Necroptosis in 3-chloro-1, 2-propanediol (3-MCPD)-dipalmitate-induced acute kidney injury in vivo and its repression by miR-223-3p.

Fatty acid esters of 3-chloro-1, 2-propanediol (3-MCPD) are a group of processing-induced food contaminants with nephrotoxicity. This study investigated whether and how necroptosis played a role in the nephrotoxic effect of 3-MCPD-dipalmitate (2.5 g/kg BW) in C57 BL/6 mice. The results showed that the principal components in necroptosis pathway including receptor-interacting protein 1 (RIPK1), RIPK3, and mixed lineage kinase domain-like protein (MLKL) were up-regulated in 3-MCPD-dipalmitate-induced acute kidney injury (AKI). Deletion of RIPK3 or MLKL, and inhibition of RIPK1 suppressed AKI. The up-regulation of inflammatory cytokines in the kidney of 3-MCPD-dipalmitate treated mice were attenuated in RIPK3- or MLKL- deficient mice, suggesting a positive feedback loop involving necroptosis and inflammation.
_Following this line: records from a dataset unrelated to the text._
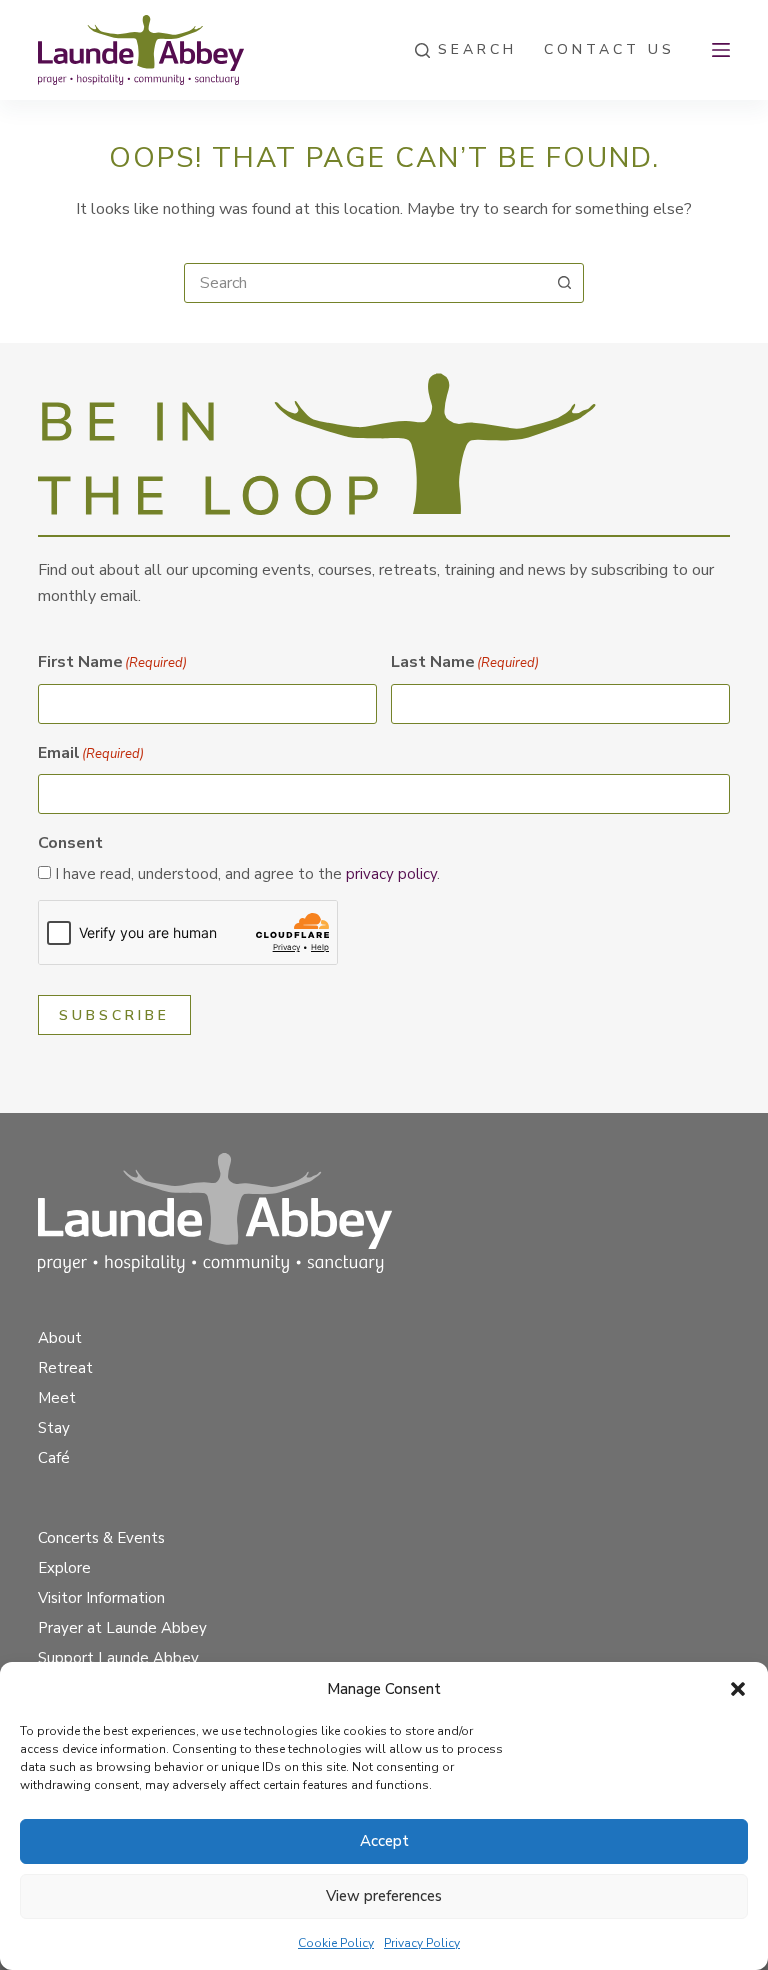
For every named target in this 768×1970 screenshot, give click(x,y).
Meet (57, 1398)
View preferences (384, 1896)
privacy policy (391, 874)
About (60, 1338)
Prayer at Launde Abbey (122, 1628)
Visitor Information (101, 1598)
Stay (54, 1428)
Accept (384, 1841)
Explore (64, 1568)
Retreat (65, 1368)
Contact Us (609, 49)
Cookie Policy (336, 1943)
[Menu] (721, 50)
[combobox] (365, 283)
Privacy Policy (422, 1943)
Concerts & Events (101, 1538)
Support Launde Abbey (118, 1658)
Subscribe (114, 1015)
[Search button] (564, 283)
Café (54, 1458)
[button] (738, 1689)
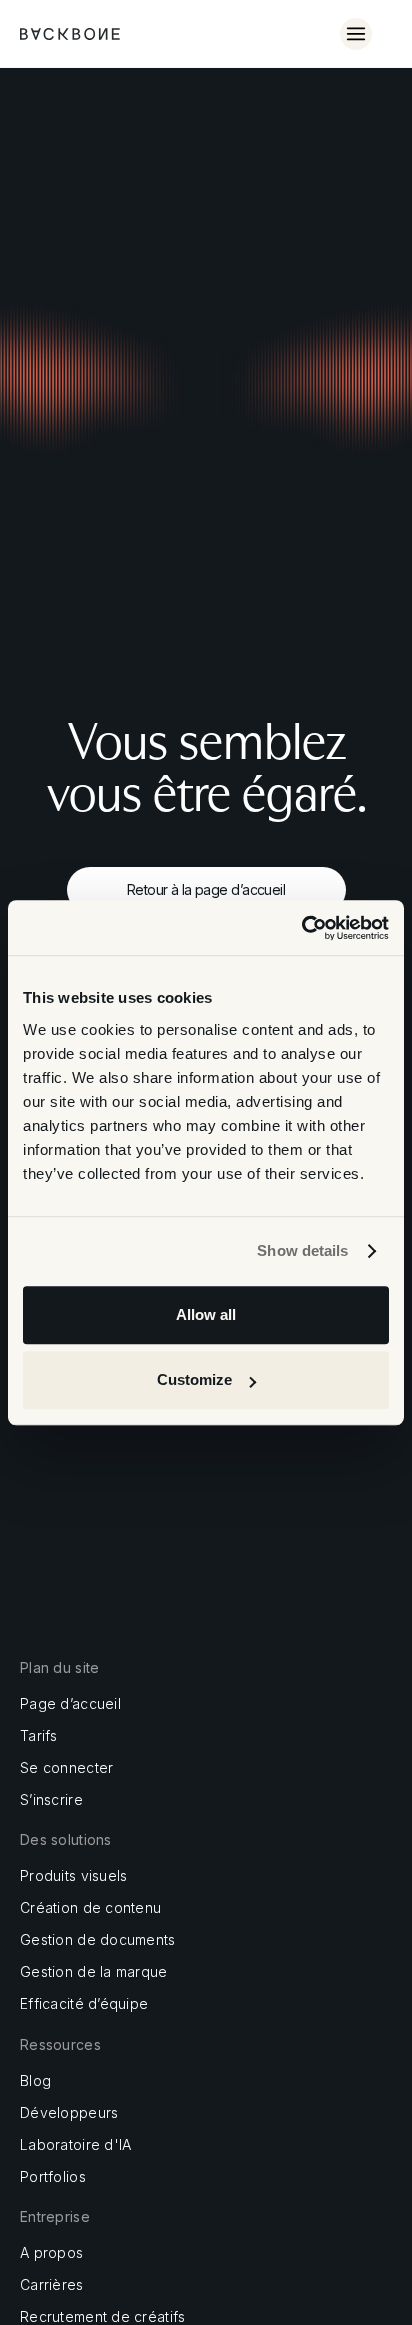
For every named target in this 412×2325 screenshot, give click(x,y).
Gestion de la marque (94, 1972)
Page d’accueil (70, 1704)
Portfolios (53, 2177)
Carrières (52, 2285)
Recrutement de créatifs (102, 2317)
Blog (35, 2081)
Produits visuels (73, 1876)
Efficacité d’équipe (84, 2004)
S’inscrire (51, 1800)
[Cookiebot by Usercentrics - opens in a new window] (301, 928)
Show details (302, 1250)
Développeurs (69, 2113)
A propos (51, 2253)
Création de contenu (90, 1908)
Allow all (206, 1314)
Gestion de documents (98, 1940)
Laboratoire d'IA (75, 2145)
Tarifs (39, 1736)
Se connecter (66, 1768)
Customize (194, 1379)
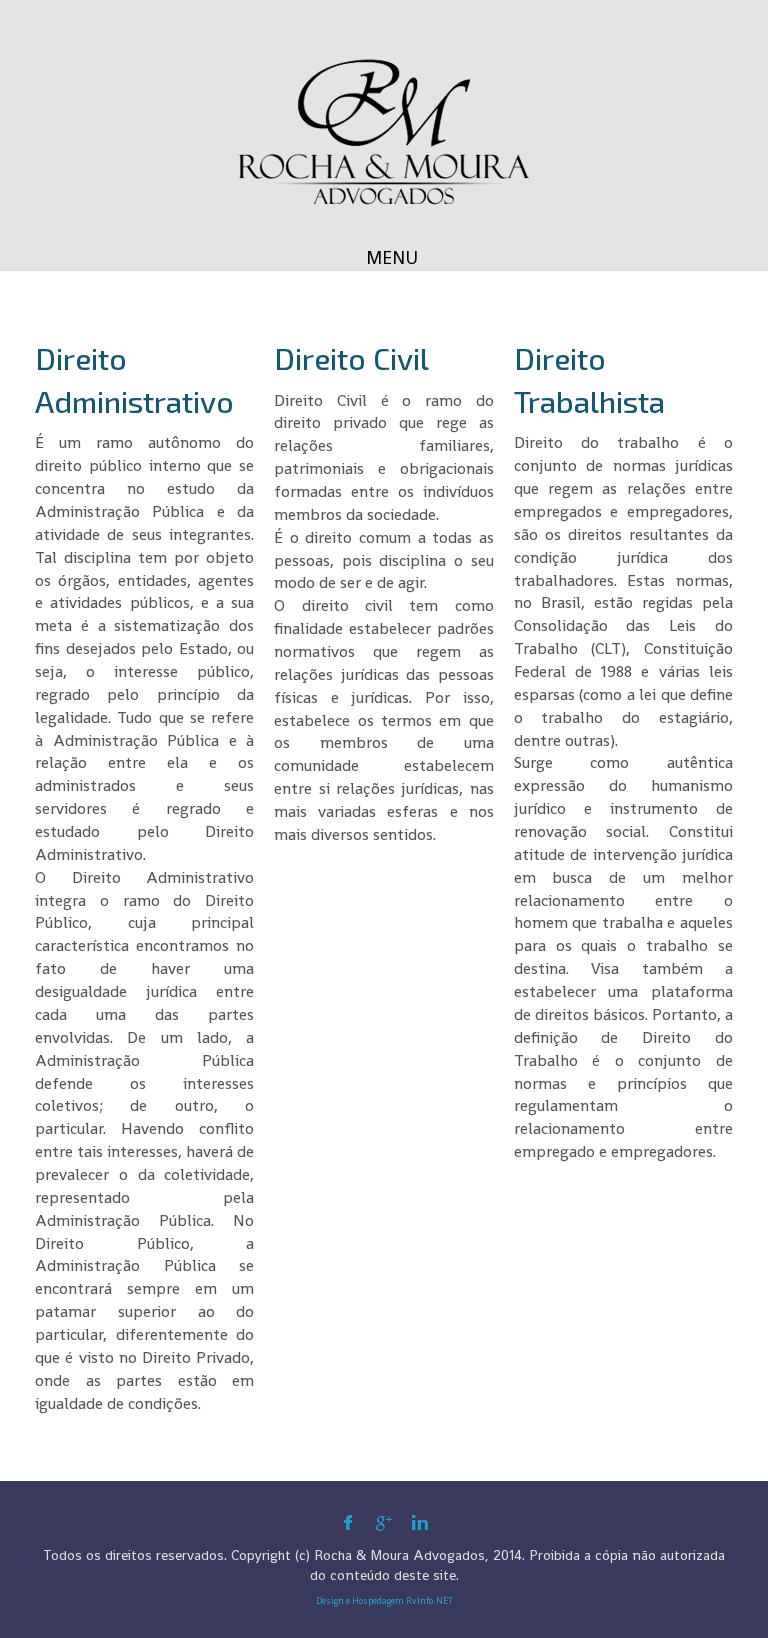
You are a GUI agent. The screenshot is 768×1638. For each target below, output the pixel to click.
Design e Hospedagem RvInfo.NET (384, 1601)
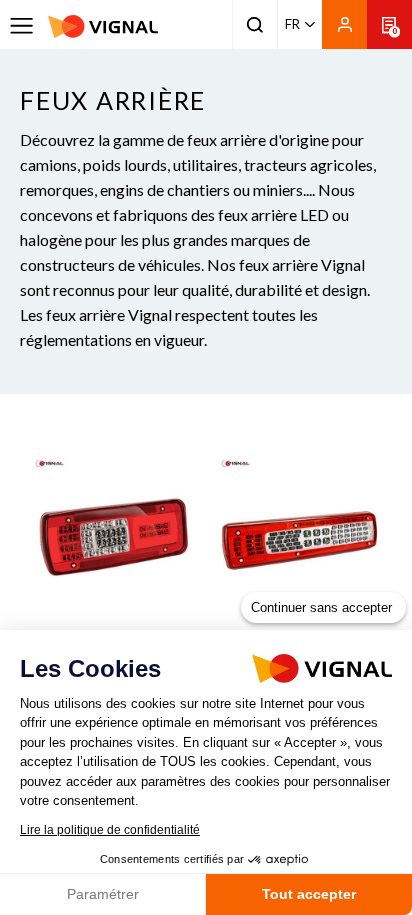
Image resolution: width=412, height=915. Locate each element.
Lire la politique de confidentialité (110, 830)
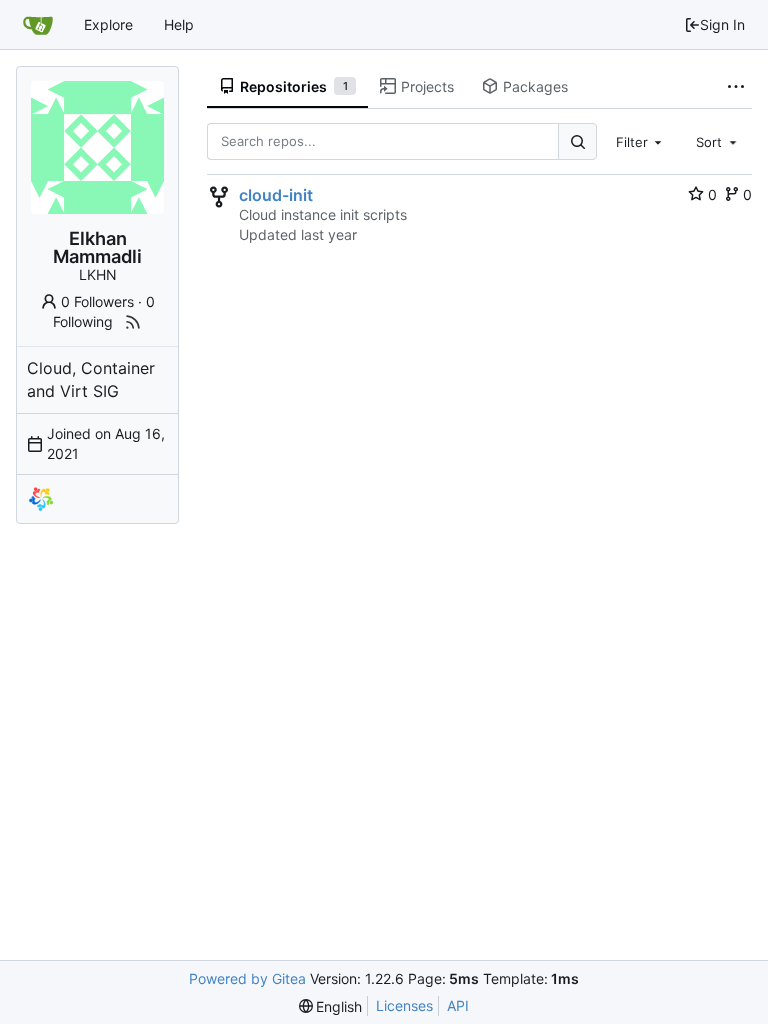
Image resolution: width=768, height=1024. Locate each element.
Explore (108, 24)
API (458, 1005)
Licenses (404, 1005)
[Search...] (577, 141)
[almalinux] (41, 499)
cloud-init (276, 195)
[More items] (736, 87)
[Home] (38, 25)
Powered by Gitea (247, 978)
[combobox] (641, 141)
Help (179, 24)
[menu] (331, 1006)
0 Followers (97, 301)
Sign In (722, 24)
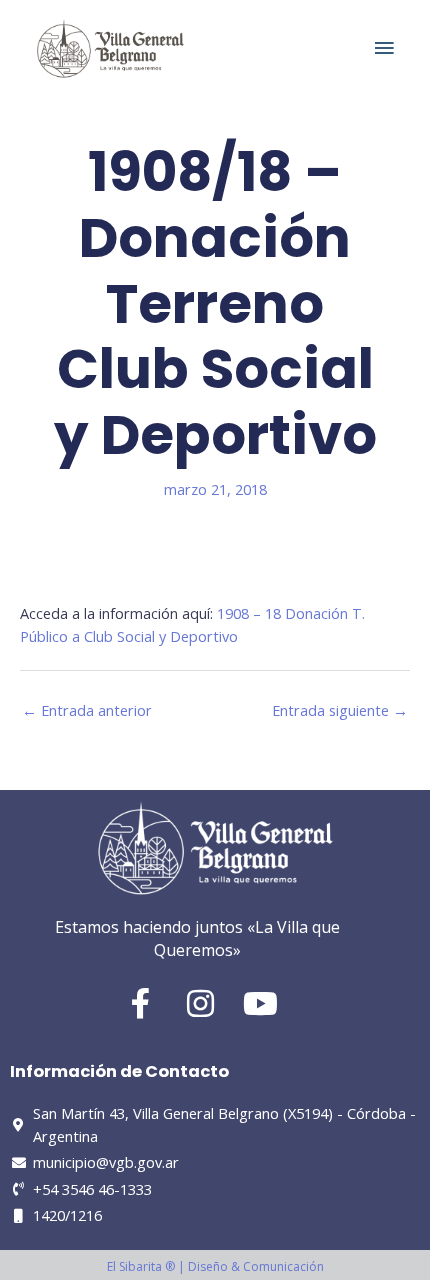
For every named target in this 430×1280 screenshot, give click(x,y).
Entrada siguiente (340, 710)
The microRNA analysis revealed that 38 known miRNAs and 40 novel miRNAs were differentially expressed (DE) in the kidney treated with 3-MCPD-dipalmitate. Of these miRNAs, miR-223-3p was significantly up-regulated during 3-MCPD-dipalmitate-induced AKI. In cultured mouse proximal tubular cells, a miR-223-3p mimic suppressed RIPK3 expression, which was blocked by miR-223-3p inhibitor. The luciferase reporter assay confirmed that miR-223-3p was able to inhibit RIPK3 expression by targeting the 3' un-translated region of RIPK3. These results suggest that necroptosis contributes to 3-MCPD-dipalmitate-induced acute kidney injury, and that may be attenuated by miR-223-3p.